The group that marched along Caroline Street on Wednesday evening was perhaps a little more brightly colored than other groups that have been seen in the streets of downtown over the past few weeks.

They wore rainbow-colored shirts, tutus, socks, tights, capes, headbands and even false eyelashes. Many wore rainbow face masks to protect themselves and others from COVID-19. Several were draped in rainbow flags.

It was the first Pride parade held downtown, according to organizers Black Lives Matter FXBG.

There have been other Pride events, but not a parade, organizer Broadway Harris said.

“Even though we’re focused on all the now, topical issues, Black Lives Matter— the national organization—believes in shedding light on other organizations and groups that also experience police brutality,” Harris said.

June is Pride month, when LGBT communities around the world celebrate and advocate for the freedom to be themselves.

The original organizers chose June because the Stonewall riots, a series of uprisings against police violence by members of the Manhattan LGBT community that sparked the modern gay rights movement, took place in June 1969.

This year, many major Pride events were canceled because of COVID-19.

Daria Shamble, one of the local parade’s organizers, said that’s why Black Lives Matter FXBG wanted to host the event.

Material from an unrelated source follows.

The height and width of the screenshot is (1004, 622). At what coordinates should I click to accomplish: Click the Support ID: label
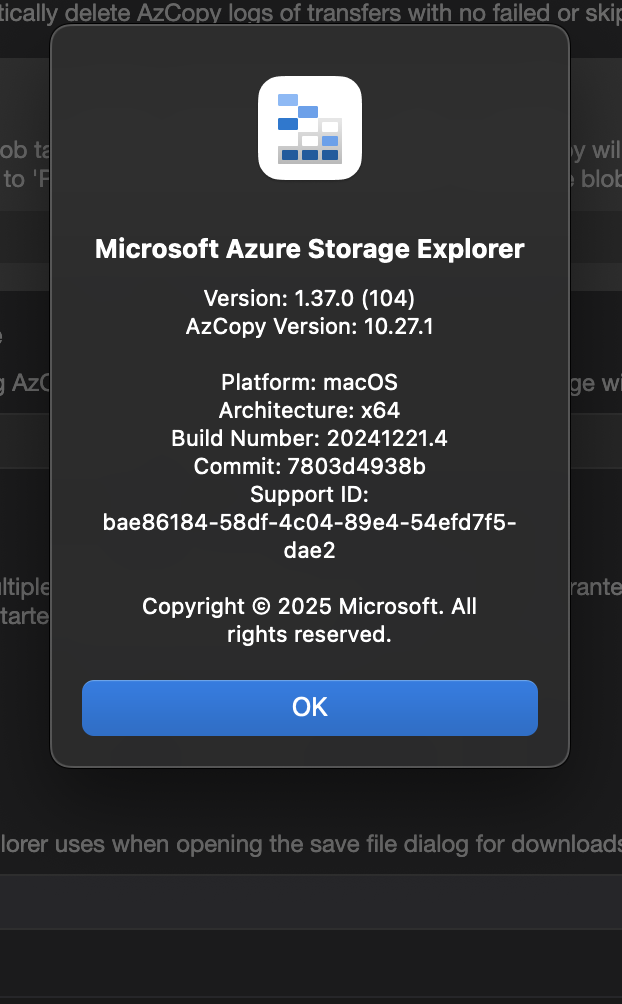point(309,494)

“I want [our movement] to be very inclusive,” she said. “It’s bigger than [Black Lives Matter]. It’s so many issues.”

LaToya Spires, the founder of Safespace DC, which trains community leaders on diversity and inclusion, spoke to participants in Market Square before the parade began.

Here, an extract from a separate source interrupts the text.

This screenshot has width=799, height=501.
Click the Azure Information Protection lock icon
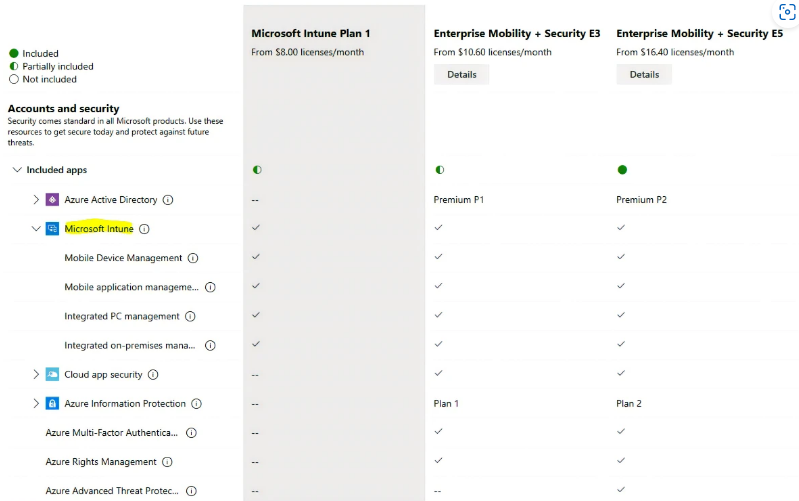click(x=52, y=404)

She told the audience that protests “fall on deaf ears” if those protesting don’t also vote.

“Voting is not underrated,” she said, noting that 2020 is the 100th anniversary of the Nineteenth Amendment, which granted women the right to vote, and the 55th anniversary of the Voting Rights Act, which prohibited racial discrimination in voting.

Spires also called for those protesting police brutality and systemic racism and advocating for human rights for all to take care of themselves, so they can continue the momentum.

“When you’re ready to rest, rest, so you can get back out there,” she said. “Because they’re expecting you to give up.”

Harris then described his own experience of struggling to accept the fact that he is gay.

“I wasn’t worried about what people would say,” he said. “I was worried about what my Father would say. I went to church more often and I asked God to take this away.”

Harris said the struggle left him “suicidal and on drugs.”

Eventually, he decided to embrace who he was.

“When you live in your truth, that’s when you know you have pride,” he said.

Harris then led the crowd of about 200 people in a parade from Market Square down Caroline to Pitt Street and then up Princess Anne to Lafayette Boulevard.

The group stopped periodically to dance in the streets.

Back at Market Square, Harris said the city’s first Pride parade went well.

“We all just want love and to be accepted for who we are,” he said.